= Beginning of Section =

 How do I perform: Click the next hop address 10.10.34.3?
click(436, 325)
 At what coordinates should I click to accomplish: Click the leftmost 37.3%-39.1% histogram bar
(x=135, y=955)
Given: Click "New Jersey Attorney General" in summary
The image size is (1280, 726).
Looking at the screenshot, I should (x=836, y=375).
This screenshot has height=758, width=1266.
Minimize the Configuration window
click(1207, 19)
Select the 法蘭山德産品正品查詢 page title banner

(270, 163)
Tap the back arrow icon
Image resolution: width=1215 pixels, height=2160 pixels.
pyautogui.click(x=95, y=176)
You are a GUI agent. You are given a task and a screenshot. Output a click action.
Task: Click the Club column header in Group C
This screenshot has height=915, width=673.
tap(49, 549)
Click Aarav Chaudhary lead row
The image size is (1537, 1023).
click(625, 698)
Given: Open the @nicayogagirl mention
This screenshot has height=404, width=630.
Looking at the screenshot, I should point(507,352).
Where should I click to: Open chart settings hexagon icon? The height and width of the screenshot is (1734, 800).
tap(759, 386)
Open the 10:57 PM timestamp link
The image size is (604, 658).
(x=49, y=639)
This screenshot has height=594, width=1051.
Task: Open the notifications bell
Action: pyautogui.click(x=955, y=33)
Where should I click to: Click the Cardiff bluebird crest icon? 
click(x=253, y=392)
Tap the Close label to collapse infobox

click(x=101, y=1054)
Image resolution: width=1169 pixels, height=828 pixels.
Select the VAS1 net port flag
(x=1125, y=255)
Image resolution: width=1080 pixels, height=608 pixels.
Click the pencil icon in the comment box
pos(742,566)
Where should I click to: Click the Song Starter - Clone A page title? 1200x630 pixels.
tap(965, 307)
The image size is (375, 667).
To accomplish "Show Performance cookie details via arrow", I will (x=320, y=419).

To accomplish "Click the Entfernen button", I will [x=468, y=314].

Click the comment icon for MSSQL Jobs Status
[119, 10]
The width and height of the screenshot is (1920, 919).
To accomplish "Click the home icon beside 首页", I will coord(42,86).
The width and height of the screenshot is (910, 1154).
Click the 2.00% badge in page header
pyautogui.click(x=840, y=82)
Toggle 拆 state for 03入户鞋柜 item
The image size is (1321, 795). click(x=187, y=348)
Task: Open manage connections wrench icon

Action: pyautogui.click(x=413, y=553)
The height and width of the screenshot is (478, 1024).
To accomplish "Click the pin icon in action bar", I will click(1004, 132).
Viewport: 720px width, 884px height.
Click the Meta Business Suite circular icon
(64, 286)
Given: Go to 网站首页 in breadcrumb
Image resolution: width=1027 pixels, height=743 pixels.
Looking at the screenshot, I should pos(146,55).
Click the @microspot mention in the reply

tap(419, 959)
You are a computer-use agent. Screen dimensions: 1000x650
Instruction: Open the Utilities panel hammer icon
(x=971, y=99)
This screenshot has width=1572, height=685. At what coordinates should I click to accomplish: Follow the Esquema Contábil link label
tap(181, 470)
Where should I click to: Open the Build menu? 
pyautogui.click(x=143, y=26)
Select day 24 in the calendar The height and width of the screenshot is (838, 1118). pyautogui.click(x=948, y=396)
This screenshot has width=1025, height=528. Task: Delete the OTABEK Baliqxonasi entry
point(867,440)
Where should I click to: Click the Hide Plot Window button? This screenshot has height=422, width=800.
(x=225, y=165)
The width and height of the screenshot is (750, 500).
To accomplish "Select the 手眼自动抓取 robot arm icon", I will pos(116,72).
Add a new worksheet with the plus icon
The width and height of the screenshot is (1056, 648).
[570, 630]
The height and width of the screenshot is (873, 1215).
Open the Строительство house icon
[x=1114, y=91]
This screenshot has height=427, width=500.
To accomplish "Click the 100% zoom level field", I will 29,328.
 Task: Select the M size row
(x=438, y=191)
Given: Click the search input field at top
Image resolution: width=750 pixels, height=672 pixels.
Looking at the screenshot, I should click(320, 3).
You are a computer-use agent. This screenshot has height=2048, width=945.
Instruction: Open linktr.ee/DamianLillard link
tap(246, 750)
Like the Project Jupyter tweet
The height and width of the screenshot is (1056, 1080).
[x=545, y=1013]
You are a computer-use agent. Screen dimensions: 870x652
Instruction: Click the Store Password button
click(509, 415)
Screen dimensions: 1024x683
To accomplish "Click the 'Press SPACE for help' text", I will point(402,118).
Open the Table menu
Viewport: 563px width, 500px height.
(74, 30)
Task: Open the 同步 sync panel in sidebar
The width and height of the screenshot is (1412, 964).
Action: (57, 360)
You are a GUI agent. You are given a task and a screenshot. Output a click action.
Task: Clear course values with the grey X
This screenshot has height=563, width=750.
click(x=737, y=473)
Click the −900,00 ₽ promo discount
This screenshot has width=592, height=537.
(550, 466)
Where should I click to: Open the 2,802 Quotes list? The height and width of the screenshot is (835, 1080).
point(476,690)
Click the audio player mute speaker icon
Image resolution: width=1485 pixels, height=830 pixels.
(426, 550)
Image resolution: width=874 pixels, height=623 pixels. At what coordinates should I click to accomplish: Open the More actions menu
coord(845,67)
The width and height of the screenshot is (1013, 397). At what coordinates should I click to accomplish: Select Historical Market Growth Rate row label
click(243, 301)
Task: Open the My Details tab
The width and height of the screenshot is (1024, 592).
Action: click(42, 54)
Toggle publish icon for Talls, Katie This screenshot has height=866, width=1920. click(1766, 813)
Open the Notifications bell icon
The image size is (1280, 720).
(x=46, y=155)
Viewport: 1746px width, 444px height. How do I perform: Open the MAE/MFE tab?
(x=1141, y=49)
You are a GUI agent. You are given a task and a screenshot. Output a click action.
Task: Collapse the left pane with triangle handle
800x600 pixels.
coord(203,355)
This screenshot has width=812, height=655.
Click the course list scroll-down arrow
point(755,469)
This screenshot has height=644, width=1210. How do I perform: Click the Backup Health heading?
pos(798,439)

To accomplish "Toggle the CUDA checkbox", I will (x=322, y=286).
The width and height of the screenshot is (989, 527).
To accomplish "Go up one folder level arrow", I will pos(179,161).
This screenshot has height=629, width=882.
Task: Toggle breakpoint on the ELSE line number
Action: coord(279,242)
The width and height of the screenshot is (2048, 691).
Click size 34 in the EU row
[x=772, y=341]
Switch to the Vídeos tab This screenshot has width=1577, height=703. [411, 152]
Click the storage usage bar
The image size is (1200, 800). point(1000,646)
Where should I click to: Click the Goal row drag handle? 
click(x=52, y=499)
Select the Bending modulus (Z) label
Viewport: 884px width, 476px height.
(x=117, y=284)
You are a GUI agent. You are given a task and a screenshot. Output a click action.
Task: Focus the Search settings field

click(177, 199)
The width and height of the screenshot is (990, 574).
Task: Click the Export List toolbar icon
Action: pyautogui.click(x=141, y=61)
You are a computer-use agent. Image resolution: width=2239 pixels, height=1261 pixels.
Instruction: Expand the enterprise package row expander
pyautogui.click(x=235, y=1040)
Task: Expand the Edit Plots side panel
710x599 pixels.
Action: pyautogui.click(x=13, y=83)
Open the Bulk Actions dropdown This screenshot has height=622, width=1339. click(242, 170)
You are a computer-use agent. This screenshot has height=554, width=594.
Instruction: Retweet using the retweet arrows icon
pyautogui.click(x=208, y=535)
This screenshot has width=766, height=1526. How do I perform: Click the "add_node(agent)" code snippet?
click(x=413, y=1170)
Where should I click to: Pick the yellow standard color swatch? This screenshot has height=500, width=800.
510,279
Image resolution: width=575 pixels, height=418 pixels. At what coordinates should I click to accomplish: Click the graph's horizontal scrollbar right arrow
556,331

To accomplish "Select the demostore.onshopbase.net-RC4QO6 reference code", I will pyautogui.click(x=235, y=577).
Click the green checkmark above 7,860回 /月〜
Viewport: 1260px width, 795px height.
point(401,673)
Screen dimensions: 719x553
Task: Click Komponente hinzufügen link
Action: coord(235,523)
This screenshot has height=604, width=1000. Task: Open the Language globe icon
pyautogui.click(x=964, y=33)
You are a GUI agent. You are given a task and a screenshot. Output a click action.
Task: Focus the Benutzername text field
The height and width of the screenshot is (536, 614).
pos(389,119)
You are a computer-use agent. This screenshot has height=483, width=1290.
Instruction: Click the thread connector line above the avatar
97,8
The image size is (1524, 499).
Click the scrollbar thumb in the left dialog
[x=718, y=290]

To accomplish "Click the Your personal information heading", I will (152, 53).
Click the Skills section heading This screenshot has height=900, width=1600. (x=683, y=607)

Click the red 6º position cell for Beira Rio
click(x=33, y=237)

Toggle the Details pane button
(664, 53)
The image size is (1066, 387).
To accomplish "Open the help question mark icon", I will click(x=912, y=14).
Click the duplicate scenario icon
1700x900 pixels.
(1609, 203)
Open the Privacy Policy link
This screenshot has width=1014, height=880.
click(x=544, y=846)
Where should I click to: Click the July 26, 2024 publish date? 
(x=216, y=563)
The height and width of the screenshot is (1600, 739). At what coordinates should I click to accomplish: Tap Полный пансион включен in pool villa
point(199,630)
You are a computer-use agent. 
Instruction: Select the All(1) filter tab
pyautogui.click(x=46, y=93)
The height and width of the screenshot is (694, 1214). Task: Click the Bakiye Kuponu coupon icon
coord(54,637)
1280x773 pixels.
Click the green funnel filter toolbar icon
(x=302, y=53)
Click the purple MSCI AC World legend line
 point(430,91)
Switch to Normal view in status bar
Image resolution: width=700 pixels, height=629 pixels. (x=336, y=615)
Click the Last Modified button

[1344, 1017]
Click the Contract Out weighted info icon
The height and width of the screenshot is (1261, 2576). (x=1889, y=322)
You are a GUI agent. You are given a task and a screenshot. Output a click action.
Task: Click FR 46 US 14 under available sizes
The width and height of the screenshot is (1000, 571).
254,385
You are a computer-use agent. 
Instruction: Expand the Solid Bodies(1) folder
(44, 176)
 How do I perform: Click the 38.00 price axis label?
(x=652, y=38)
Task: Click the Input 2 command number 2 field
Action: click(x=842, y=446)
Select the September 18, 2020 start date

= End of Section =

Work item: Beginning with the line holding "Click the red 6º position cell for Beira Rio" and ending with the line holding "Task: Click FR 46 US 14 under available sizes", write out the stretch of material above exactly; add no further lines.

Output:
Click the red 6º position cell for Beira Rio
click(x=33, y=237)

Toggle the Details pane button
(664, 53)
The image size is (1066, 387).
To accomplish "Open the help question mark icon", I will click(x=912, y=14).
Click the duplicate scenario icon
1700x900 pixels.
(1609, 203)
Open the Privacy Policy link
This screenshot has width=1014, height=880.
click(x=544, y=846)
Where should I click to: Click the July 26, 2024 publish date? 
(x=216, y=563)
The height and width of the screenshot is (1600, 739). At what coordinates should I click to accomplish: Tap Полный пансион включен in pool villa
point(199,630)
You are a computer-use agent. 
Instruction: Select the All(1) filter tab
pyautogui.click(x=46, y=93)
The height and width of the screenshot is (694, 1214). Task: Click the Bakiye Kuponu coupon icon
coord(54,637)
1280x773 pixels.
Click the green funnel filter toolbar icon
(x=302, y=53)
Click the purple MSCI AC World legend line
 point(430,91)
Switch to Normal view in status bar
Image resolution: width=700 pixels, height=629 pixels. (x=336, y=615)
Click the Last Modified button

[1344, 1017]
Click the Contract Out weighted info icon
The height and width of the screenshot is (1261, 2576). (x=1889, y=322)
You are a GUI agent. You are given a task and a screenshot. Output a click action.
Task: Click FR 46 US 14 under available sizes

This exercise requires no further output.